I reached for a mug, but my mom shook her head.  The hot chocolate was still too hot.

“If that’s what you believe,” she said, “then why not just make the wish anywhere?  Here at home?  Why did you need the fountain?”

“Well, I didn’t want to take any chances.  Just because I can’t see any fish in the fountain doesn’t mean they’re not there.”   

My mom held the mug in front of her face with both her hands.  “World peace, huh?”  She took another sip.

When the hot chocolate was ready, my mom carried the tray of mugs out, and I carried a plate of cookies.  My dad and siblings had chosen a game and set it up.

My mom glanced over at me.  I glanced back and twisted my mouth to one side in a half-smile. 

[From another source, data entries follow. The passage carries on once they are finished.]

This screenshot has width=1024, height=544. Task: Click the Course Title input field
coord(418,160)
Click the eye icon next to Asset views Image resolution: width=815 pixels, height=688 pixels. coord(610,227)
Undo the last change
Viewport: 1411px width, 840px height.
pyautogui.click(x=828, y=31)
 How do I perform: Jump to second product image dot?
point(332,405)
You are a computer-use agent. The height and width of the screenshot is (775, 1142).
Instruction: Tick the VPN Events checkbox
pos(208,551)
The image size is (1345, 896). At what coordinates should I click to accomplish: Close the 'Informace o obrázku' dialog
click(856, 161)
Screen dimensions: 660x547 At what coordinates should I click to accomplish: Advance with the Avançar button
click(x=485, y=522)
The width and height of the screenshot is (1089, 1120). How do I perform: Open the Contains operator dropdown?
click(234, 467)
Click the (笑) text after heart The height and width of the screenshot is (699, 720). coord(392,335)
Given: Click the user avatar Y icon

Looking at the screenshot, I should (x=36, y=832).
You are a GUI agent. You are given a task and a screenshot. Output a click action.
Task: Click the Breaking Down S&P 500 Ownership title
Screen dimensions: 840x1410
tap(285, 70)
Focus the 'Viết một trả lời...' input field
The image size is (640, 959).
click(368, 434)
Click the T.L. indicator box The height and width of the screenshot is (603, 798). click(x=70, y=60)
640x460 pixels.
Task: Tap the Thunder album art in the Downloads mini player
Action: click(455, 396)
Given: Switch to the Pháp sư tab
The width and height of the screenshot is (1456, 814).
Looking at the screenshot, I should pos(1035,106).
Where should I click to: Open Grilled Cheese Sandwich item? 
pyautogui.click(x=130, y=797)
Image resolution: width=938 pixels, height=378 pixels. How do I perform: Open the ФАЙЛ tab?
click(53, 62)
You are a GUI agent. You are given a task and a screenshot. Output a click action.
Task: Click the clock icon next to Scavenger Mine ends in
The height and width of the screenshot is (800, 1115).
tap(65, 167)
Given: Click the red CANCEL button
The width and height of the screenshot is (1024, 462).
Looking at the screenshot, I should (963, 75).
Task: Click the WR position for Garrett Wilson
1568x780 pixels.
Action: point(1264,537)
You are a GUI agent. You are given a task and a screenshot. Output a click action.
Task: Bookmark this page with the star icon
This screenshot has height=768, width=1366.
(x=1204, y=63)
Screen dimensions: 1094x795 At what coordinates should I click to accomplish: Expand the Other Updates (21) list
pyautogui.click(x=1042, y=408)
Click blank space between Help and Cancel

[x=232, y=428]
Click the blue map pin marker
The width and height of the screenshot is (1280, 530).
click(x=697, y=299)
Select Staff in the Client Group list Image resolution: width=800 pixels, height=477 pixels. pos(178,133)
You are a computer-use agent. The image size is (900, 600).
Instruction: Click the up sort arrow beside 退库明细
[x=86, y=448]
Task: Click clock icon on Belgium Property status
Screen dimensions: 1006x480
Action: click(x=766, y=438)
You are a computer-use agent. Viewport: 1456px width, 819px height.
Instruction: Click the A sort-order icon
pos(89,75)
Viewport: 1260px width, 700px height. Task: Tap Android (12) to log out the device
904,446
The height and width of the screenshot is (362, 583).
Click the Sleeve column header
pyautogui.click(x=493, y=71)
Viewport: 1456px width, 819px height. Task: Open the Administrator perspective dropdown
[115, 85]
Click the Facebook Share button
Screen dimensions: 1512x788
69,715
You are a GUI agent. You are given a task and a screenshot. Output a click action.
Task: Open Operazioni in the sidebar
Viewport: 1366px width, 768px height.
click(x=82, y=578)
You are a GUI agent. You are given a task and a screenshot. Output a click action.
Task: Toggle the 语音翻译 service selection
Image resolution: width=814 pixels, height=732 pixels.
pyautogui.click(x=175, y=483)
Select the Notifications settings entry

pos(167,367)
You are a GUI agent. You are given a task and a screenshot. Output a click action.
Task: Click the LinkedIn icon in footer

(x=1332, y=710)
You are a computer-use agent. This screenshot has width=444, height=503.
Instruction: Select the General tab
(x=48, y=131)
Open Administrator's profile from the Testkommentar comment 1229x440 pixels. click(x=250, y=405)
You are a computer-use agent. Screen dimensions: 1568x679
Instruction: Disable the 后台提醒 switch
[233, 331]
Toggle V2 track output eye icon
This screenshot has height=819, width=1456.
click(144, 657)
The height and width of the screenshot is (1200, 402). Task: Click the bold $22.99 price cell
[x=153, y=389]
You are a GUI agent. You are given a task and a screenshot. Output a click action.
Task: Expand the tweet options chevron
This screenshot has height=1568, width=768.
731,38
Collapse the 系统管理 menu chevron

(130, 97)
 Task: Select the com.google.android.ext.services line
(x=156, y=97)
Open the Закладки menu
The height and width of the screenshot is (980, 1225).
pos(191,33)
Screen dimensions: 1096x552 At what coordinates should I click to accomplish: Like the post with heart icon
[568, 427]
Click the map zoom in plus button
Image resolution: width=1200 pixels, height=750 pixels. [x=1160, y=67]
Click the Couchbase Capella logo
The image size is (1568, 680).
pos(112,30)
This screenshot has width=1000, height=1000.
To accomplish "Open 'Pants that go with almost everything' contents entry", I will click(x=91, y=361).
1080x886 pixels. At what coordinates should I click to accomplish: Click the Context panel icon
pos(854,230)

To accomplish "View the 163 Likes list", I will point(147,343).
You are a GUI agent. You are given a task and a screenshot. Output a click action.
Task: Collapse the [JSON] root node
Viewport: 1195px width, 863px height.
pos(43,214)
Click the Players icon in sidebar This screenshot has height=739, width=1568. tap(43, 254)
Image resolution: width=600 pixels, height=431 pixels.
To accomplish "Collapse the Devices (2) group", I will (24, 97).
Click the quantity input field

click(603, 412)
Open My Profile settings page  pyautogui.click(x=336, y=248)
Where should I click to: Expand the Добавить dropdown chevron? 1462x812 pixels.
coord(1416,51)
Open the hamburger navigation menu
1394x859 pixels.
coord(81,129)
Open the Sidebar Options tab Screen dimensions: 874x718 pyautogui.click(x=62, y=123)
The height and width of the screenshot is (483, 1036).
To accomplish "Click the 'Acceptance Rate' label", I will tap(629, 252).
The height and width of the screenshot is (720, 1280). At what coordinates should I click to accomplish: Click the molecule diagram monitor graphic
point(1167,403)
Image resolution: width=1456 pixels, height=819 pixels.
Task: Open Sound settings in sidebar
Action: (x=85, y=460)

I hadn’t lied to her.  Not really.  Not exactly.

My wish.  My real wish? 

I didn’t know if I should say.  I thought it was a good one.  But when I whispered it out loud to the coin, it sounded strange.  Maybe it sounded dumb.  No, if I said I thought I sounded dumb, my brother would tell me that no one is actually dumb, so I can’t be dumb.  And my sister would tell me that we’re all dumb, so if I think I sounded dumb, I shouldn’t worry about it.

But I think…I think my wish was a pretty good one. 

I wished that when people in the world disagreed, they would disagree the way my brother and sister disagreed. 

I glanced away from mom and toward my siblings.  They were looking at the instruction booklet for the game, while my dad rummaged through the pile of cookies.

“I’m pretty sure it means that the first character to recruit three ships in their fleet wins,” my sister said.

My brother shook his head and pointed to the booklet.  “No, I don’t think so.  After you recruit those ships, you have to wait until your next turn to declare that you have a fleet.  Then you win.”

“That doesn’t make any sense.  That’s like winning and then waiting a turn to say you won.”

“Exactly.”

My sister threw up a hand.  “No, but why?  That’s not what it says.”

My brother pointed to a tiny line on the booklet.  “Right here, ‘Player must declare that recruited ships and their respective captains and crews are officially allies.  Player is then appointed the title of Captain Prime of the nascent fleet.’”

“Yes, you do that in the same turn.”

“No, you can’t.  Because you won’t have any actions left for that turn.”

My sister shook her head.  “What does ‘nascent’ mean?”

“I don’t know,” my brother said, pulling out his phone.  “Let me look it up.  I’ll look up the rules about winning the game too.”

“Okay, but if it’s still not clear after you look it up, what rules should we go by so we can start playing?”

My siblings kept talking, and I reached over to grab my mug.  My brain pathways felt activated.  I felt calm and confident.  I pictured a million tiny fish floating around our living room, cute and curious.  And I pictured a million tiny fish floating out of our living room and into the world.   

And I smiled, because I liked the wish I made.